Ok, I think I found a strange behavior. I tried the sketch…

With no CT Plugged

CT1 and CT2

No of cycles recorded = 1
cycleCount 2652,  samplesRecorded 4
2                                      v.                                       |
2                                      v.                                       |
min_V 505,  max_V 506
min_I1 0,  max_I1 0
min_I2 0,  max_I2 0

Raw data from stored cycle: <Vsample>, <I1sample>, <I2sample>[cr]
4, <<< No of sample sets
506, 0, 0
506, 0, 0
506, 0, 0
505, 0, 0

CT3 and CT4

No of cycles recorded = 1
cycleCount 2552,  samplesRecorded 4
|                                     21.                                       |
|                                     21.                                       |
min_V 509,  max_V 510
min_I1 503,  max_I1 504
min_I2 498,  max_I2 498

Raw data from stored cycle: <Vsample>, <I1sample>, <I2sample>[cr]
4, <<< No of sample sets
510, 504, 498
510, 504, 498
509, 503, 498
509, 504, 498

Notice that with no CT, CT1 and CT2 show zero… but CT3 and CT4 show data

I will try with a load… but from what I see here… the values are going to be way off in CT3 and CT4…


(Soloam) #7

Just to call @Robert.Wall

Thank you


(Robert Wall) #8

My first thought was the burden resistors might have been soldered incorrectly or missing on CT3 & CT4. But this shows all are present, that is good.

What is not good, but does not directly relate to the fault you are seeing, is the voltage is low.
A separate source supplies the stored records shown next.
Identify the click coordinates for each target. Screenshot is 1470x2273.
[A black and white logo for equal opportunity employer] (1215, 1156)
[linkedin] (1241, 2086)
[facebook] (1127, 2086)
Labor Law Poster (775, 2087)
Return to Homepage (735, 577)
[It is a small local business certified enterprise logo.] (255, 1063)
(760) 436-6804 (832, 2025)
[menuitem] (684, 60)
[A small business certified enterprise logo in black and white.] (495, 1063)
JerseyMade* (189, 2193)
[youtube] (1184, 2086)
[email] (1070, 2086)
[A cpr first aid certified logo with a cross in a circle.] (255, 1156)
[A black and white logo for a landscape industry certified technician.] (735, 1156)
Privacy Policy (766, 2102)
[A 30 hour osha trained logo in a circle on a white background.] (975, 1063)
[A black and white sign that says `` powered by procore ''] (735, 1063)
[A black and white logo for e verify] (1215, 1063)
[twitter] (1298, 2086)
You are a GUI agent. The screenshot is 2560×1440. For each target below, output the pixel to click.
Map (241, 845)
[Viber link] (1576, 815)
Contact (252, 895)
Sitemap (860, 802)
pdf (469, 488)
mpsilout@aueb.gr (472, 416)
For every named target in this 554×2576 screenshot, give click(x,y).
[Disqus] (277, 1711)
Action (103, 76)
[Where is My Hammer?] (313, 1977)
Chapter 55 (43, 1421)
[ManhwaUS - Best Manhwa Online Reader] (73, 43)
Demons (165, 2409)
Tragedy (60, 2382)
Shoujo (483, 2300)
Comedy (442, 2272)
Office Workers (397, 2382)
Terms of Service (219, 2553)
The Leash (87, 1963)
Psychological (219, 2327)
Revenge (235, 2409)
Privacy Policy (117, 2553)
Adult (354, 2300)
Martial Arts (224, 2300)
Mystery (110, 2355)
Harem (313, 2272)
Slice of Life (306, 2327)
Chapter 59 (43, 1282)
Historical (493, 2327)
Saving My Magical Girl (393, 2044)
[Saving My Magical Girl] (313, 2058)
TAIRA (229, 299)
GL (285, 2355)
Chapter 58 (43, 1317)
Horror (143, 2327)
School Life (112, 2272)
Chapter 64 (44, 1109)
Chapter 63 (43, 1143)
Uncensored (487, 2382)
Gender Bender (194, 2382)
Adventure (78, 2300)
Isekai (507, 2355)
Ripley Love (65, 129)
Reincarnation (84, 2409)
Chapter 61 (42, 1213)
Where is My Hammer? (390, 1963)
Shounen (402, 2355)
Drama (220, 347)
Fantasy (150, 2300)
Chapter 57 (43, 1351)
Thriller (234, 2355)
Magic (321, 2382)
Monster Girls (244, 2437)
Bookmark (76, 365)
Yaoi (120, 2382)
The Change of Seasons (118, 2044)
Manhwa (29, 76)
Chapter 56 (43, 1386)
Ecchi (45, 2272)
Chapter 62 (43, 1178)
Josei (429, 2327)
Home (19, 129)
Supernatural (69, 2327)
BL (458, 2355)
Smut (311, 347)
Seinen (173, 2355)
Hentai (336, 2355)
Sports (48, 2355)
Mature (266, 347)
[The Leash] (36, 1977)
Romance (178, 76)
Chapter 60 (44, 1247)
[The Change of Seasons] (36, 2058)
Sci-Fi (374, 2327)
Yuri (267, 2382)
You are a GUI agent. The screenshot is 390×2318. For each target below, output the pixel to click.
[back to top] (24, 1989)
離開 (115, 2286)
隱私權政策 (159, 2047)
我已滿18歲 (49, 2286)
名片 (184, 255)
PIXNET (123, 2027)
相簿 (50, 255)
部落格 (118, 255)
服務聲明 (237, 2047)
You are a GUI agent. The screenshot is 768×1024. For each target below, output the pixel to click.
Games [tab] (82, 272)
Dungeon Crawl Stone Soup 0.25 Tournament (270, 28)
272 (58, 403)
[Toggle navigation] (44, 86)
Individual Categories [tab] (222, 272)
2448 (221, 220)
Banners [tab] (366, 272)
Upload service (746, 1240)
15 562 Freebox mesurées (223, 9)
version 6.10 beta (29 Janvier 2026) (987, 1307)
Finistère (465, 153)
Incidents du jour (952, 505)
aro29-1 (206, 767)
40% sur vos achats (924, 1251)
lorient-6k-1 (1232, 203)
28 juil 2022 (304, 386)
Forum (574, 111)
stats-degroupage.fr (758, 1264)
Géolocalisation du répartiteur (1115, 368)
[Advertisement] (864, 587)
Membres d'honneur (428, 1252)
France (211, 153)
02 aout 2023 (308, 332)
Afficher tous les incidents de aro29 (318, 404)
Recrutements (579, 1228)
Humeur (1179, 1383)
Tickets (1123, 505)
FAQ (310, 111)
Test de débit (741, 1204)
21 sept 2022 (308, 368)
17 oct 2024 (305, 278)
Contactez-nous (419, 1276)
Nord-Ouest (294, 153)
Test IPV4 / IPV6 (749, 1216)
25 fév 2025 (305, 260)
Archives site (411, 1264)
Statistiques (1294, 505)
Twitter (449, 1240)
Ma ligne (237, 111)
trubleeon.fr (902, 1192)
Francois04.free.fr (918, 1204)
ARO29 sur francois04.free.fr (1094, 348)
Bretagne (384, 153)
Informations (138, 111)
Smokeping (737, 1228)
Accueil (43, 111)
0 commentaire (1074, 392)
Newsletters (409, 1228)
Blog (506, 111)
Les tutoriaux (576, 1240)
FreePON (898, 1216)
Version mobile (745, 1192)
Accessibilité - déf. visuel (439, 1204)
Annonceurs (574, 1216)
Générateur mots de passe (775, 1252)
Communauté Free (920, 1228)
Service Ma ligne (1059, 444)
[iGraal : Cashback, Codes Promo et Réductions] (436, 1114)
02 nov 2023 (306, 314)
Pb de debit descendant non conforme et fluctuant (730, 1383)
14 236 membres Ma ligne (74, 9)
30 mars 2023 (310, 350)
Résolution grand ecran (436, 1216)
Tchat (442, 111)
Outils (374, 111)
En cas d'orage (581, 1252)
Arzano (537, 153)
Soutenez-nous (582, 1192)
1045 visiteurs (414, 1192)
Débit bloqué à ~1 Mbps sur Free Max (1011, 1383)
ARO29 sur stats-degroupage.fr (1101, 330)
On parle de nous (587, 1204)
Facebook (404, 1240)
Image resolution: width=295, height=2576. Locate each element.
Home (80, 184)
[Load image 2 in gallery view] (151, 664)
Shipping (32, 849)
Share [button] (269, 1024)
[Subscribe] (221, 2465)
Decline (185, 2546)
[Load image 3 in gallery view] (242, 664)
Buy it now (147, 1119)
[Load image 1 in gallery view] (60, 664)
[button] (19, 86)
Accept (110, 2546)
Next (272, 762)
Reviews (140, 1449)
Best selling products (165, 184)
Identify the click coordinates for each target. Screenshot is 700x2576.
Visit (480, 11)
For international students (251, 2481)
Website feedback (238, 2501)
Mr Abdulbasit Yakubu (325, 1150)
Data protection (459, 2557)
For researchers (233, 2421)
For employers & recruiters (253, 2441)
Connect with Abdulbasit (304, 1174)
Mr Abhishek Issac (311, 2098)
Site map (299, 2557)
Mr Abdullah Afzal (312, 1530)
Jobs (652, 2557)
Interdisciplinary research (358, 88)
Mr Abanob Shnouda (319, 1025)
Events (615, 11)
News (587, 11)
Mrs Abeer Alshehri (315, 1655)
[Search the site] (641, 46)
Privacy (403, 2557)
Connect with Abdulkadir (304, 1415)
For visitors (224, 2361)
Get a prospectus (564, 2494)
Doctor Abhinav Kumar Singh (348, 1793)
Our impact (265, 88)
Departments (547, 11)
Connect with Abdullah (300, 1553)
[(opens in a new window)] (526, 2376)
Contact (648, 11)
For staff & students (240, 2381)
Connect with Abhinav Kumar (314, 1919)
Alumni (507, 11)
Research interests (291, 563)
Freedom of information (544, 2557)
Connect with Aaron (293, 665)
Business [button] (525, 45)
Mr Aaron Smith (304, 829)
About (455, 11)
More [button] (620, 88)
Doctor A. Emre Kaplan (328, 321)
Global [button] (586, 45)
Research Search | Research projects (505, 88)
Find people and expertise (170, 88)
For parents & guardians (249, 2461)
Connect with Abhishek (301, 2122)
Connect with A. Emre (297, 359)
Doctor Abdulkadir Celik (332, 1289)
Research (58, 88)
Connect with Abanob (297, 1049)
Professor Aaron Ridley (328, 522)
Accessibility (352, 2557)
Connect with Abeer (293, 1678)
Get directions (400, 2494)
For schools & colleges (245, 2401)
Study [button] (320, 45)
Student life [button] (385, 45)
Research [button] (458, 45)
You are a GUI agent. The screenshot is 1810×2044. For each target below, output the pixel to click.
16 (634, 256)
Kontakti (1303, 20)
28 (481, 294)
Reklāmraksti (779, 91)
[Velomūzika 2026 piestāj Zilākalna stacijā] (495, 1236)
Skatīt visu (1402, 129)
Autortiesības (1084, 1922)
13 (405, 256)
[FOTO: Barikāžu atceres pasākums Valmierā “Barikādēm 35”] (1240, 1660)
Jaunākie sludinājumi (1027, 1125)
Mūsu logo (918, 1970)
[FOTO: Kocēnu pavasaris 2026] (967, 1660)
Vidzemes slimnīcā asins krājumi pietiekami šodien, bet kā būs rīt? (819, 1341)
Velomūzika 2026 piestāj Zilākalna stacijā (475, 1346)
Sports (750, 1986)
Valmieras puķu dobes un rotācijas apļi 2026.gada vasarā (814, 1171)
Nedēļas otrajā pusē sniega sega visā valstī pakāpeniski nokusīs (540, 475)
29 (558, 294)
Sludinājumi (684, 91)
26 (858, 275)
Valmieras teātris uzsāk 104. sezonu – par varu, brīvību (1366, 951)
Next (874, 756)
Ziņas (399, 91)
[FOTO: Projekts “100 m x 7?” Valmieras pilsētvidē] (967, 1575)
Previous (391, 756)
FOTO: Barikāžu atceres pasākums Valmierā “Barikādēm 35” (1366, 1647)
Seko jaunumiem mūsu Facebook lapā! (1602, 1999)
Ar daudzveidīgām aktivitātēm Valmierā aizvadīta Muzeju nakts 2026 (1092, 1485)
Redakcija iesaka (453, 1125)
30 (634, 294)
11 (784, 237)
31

Can you check the 5 V from your Arduino?

Did you solder the RFM69CW onto the Shield? Is that the correct way round?

That is correct. There is a switch in the socket that grounds the input, so that the sketch can detect when the c.t. is plugged in.

But this is wrong. With no plug in the socket, the input should be grounded, and read zero. It is actually reading the correct value for when a c.t. is plugged in. But again, this does not explain the high readings.

I will wait to see what your load tests show. Can you use the same load each time please? And can you connect the a.c. adapter, if you have one?